The immigration debate is missing the point
If we believe in freedom and opportunity, the current immigration bill is the antithesis.
Government has already taken from small business their right to control their private property and the health benefits they offer their employees. It will now encourage their employees to sue them and even show them how.
Now the government proposes to take over the entire foreign labor market. Employers cannot determine for themselves their foreign labor needs or the wages they can pay. There is no role for market forces or for the private sector. It is government, government, and more government – stepping into most small businesses telling owners who to hire, under what terms, and at great cost to the owners and to the American taxpayers. This bill is rife with special deals for special groups: lawyers, unions, big business and agriculture, among others, making a mockery of fairness and the concept that all men should be equal under the law. This huge expansion of government is yet another chain around the ankle of American small business.
The major flaws in the current bill are twofold. Foremost, for people already here illegally, there is only one path to legality – applying for citizenship. There is no path to legality for people who want a simple work permit and have no intention of becoming citizens. A work permit should require only two things: pass a national security database check and prove you have a self-supporting job. Instead, this bill grants immediate legal status to 11 million people already in the U.S. illegally – before they undergo a background check and without any job requirement. And they are put on a direct path toward citizenship, no matter how onerous the process is, or how long it takes.

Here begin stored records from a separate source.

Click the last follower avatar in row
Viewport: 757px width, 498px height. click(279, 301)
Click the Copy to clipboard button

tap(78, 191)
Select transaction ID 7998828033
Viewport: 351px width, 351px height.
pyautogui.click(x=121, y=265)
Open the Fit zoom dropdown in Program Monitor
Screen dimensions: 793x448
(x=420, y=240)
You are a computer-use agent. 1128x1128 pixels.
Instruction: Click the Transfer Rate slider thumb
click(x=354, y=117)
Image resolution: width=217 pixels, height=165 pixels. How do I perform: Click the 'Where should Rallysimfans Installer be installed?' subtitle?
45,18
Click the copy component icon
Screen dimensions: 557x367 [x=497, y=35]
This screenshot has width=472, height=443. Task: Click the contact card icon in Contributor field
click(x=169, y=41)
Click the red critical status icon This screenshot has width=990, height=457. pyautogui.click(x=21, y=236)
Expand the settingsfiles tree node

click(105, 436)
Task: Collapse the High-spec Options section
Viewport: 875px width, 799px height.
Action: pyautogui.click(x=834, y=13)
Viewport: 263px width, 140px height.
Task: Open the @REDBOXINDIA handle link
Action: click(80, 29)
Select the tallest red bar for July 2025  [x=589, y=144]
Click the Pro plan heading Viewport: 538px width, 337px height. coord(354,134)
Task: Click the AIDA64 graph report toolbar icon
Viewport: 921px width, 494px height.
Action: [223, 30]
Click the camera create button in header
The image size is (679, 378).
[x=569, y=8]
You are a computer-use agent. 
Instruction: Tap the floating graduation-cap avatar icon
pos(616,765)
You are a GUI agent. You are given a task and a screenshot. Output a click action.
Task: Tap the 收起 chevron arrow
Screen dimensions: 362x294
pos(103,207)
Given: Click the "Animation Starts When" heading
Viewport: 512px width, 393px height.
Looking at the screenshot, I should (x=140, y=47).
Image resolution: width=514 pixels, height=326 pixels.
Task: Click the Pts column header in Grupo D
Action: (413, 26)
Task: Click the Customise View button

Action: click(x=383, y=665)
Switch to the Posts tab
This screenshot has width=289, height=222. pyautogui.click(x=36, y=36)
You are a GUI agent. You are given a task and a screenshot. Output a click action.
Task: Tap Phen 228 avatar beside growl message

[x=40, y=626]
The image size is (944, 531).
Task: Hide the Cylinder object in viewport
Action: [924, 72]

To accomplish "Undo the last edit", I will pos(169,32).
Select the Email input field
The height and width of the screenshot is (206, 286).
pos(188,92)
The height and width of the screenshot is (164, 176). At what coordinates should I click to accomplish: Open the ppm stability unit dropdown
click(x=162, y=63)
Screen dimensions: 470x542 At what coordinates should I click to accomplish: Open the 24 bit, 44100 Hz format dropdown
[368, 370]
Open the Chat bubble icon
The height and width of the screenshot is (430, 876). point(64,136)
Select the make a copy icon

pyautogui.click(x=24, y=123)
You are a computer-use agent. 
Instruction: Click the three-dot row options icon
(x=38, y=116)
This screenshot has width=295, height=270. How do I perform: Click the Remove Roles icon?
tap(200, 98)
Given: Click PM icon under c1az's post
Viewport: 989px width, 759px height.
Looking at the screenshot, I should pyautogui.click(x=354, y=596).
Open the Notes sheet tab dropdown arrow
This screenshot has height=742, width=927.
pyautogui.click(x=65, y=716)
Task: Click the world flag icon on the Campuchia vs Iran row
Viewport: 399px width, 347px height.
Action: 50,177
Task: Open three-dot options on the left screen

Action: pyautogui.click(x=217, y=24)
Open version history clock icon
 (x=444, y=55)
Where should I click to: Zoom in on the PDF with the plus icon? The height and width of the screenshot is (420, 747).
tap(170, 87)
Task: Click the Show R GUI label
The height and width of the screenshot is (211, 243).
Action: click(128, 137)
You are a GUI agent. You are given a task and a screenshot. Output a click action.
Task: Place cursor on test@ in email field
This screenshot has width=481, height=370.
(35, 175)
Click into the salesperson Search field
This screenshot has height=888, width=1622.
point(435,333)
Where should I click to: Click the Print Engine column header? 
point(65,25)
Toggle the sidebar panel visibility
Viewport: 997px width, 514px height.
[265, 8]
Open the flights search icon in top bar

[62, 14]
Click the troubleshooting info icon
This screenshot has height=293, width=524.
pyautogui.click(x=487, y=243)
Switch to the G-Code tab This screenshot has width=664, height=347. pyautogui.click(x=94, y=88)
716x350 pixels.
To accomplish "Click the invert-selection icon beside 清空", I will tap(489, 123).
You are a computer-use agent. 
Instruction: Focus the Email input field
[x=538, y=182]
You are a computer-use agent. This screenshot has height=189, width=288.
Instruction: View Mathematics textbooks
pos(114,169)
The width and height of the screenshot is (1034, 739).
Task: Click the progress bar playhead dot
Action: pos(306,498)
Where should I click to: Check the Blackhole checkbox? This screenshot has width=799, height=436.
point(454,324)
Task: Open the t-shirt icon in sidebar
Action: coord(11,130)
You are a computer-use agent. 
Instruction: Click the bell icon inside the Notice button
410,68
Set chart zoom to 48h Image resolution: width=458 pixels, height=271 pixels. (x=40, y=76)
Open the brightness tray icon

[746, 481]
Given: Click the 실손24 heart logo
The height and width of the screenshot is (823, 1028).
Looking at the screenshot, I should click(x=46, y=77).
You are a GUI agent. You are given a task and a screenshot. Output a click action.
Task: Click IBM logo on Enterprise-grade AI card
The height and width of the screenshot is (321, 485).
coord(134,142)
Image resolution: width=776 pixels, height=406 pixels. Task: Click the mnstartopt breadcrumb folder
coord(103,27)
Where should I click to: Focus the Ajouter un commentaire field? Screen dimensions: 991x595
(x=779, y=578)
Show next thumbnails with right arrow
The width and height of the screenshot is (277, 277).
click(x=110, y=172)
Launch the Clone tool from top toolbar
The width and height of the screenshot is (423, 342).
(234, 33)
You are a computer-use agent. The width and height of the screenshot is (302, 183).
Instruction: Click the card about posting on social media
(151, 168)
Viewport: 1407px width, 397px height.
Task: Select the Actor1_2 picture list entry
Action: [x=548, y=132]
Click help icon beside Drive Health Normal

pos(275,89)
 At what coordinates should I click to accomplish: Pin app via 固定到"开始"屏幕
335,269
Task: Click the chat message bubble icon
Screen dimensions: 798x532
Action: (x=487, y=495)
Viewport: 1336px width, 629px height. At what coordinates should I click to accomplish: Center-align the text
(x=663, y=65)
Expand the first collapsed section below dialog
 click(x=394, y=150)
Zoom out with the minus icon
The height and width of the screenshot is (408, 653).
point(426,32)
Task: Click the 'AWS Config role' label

The second major flaw relates to the future flow of workers. The government will continue to set caps on the number of visas based on “research” and unemployment figures. The projections already written into the bill are grossly inadequate, just as they are today, and will perpetuate foreigners coming across our borders illegally to fill jobs, and employers hiring them illegally to keep their doors open. Increasingly, government is deciding which businesses and even whole industries will be allowed to succeed and which it will cause to fail through these caps. This is the new face of tyranny.
The bill is filled with new and expanded bureaucracy. For example, the new agency it would create to determine the work visa caps for each industry is completely unnecessary. If the government wants to know how many workers are needed by each business, it should simply look at the jobs employers post on the new database, and count them.
Green cards and citizenship are the business of government, but hiring and firing workers is a business decision. That’s why simple non-immigrant work permits – with no citizenship involved – must be based on employer demand and implemented in the private sector. No bill being discussed addresses this obvious problem. If we still believe in freedom, opportunity, and limited government, Congress must reject this overpowering role of government, and recognize the vital role of businesses and individuals in immigration reform.
Helen Krieble chairs the Center for Opportunity, Protection and Fairness.